→ Data records
————————

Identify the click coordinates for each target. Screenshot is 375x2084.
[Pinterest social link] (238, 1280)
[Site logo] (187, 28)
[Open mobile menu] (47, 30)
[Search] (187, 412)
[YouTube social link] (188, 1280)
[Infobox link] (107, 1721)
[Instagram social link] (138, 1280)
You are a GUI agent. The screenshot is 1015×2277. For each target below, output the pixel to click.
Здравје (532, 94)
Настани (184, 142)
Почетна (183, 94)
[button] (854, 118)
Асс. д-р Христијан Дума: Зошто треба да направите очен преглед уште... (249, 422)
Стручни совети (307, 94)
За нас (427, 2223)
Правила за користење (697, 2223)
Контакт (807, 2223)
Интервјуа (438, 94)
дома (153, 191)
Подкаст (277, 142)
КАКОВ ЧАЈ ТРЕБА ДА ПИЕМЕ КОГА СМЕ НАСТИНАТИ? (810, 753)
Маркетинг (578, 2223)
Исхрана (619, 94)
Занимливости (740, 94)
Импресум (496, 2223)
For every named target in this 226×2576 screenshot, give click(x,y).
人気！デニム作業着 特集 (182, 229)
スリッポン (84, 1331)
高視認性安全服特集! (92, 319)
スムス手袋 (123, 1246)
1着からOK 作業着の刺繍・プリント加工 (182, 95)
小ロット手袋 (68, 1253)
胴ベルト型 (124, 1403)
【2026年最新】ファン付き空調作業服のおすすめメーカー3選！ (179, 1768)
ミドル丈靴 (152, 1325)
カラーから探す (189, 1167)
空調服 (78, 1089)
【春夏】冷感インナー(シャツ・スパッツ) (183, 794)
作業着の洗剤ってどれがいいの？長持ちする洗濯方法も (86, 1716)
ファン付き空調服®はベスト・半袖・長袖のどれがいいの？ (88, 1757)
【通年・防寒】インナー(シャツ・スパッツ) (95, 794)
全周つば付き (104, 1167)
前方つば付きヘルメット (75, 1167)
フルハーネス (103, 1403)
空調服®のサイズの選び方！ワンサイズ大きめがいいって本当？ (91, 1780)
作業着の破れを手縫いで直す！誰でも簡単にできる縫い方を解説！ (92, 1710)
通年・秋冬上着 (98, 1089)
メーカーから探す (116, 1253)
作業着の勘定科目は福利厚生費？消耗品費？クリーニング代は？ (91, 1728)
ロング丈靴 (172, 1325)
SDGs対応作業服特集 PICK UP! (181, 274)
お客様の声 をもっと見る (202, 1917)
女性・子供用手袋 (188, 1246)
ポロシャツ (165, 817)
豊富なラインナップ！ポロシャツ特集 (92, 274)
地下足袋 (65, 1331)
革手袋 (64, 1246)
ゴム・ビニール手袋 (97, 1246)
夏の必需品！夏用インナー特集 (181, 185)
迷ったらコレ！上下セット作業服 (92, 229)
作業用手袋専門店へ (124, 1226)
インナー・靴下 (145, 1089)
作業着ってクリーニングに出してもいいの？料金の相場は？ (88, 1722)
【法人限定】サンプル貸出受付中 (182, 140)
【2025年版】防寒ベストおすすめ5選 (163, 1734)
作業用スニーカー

————————

→ WORK INSTRUCTIONS
Please update all the rows above, changing every "social link" to "icon" and leaving everything else as it is.

→ CORRECT RESULT
Identify the click coordinates for each target. Screenshot is 375x2084.
[Pinterest icon] (238, 1280)
[Site logo] (187, 28)
[Open mobile menu] (47, 30)
[Search] (187, 412)
[YouTube icon] (188, 1280)
[Infobox link] (107, 1721)
[Instagram icon] (138, 1280)
You are a GUI agent. The screenshot is 1015×2277. For each target below, output the pixel to click.
Здравје (532, 94)
Настани (184, 142)
Почетна (183, 94)
[button] (854, 118)
Асс. д-р Христијан Дума: Зошто треба да направите очен преглед уште... (249, 422)
Стручни совети (307, 94)
За нас (427, 2223)
Правила за користење (697, 2223)
Контакт (807, 2223)
Интервјуа (438, 94)
дома (153, 191)
Подкаст (277, 142)
КАКОВ ЧАЈ ТРЕБА ДА ПИЕМЕ КОГА СМЕ НАСТИНАТИ? (810, 753)
Маркетинг (578, 2223)
Исхрана (619, 94)
Занимливости (740, 94)
Импресум (496, 2223)
For every named target in this 226×2576 screenshot, give click(x,y).
人気！デニム作業着 特集 (182, 229)
スリッポン (84, 1331)
高視認性安全服特集! (92, 319)
スムス手袋 (123, 1246)
1着からOK 作業着の刺繍・プリント加工 (182, 95)
小ロット手袋 (68, 1253)
胴ベルト型 (124, 1403)
【2026年最新】ファン付き空調作業服のおすすめメーカー3選！ (179, 1768)
ミドル丈靴 (152, 1325)
カラーから探す (189, 1167)
空調服 (78, 1089)
【春夏】冷感インナー(シャツ・スパッツ) (183, 794)
作業着の洗剤ってどれがいいの？長持ちする洗濯方法も (86, 1716)
ファン付き空調服®はベスト・半袖・長袖のどれがいいの？ (88, 1757)
【通年・防寒】インナー(シャツ・スパッツ) (95, 794)
全周つば付き (104, 1167)
前方つば付きヘルメット (75, 1167)
フルハーネス (103, 1403)
空調服®のサイズの選び方！ワンサイズ大きめがいいって本当？ (91, 1780)
作業着の破れを手縫いで直す！誰でも簡単にできる縫い方を解説！ (92, 1710)
通年・秋冬上着 (98, 1089)
メーカーから探す (116, 1253)
作業着の勘定科目は福利厚生費？消耗品費？クリーニング代は？ (91, 1728)
ロング丈靴 (172, 1325)
SDGs対応作業服特集 PICK UP! (181, 274)
お客様の声 をもっと見る (202, 1917)
女性・子供用手袋 (188, 1246)
ポロシャツ (165, 817)
豊富なラインナップ！ポロシャツ特集 (92, 274)
地下足袋 (65, 1331)
革手袋 (64, 1246)
ゴム・ビニール手袋 (97, 1246)
夏の必需品！夏用インナー特集 (181, 185)
迷ったらコレ！上下セット作業服 (92, 229)
作業用手袋専門店へ (124, 1226)
インナー・靴下 (145, 1089)
作業着ってクリーニングに出してもいいの？料金の相場は？ (88, 1722)
【法人限定】サンプル貸出受付中 (182, 140)
【2025年版】防寒ベストおすすめ5選 (163, 1734)
作業用スニーカー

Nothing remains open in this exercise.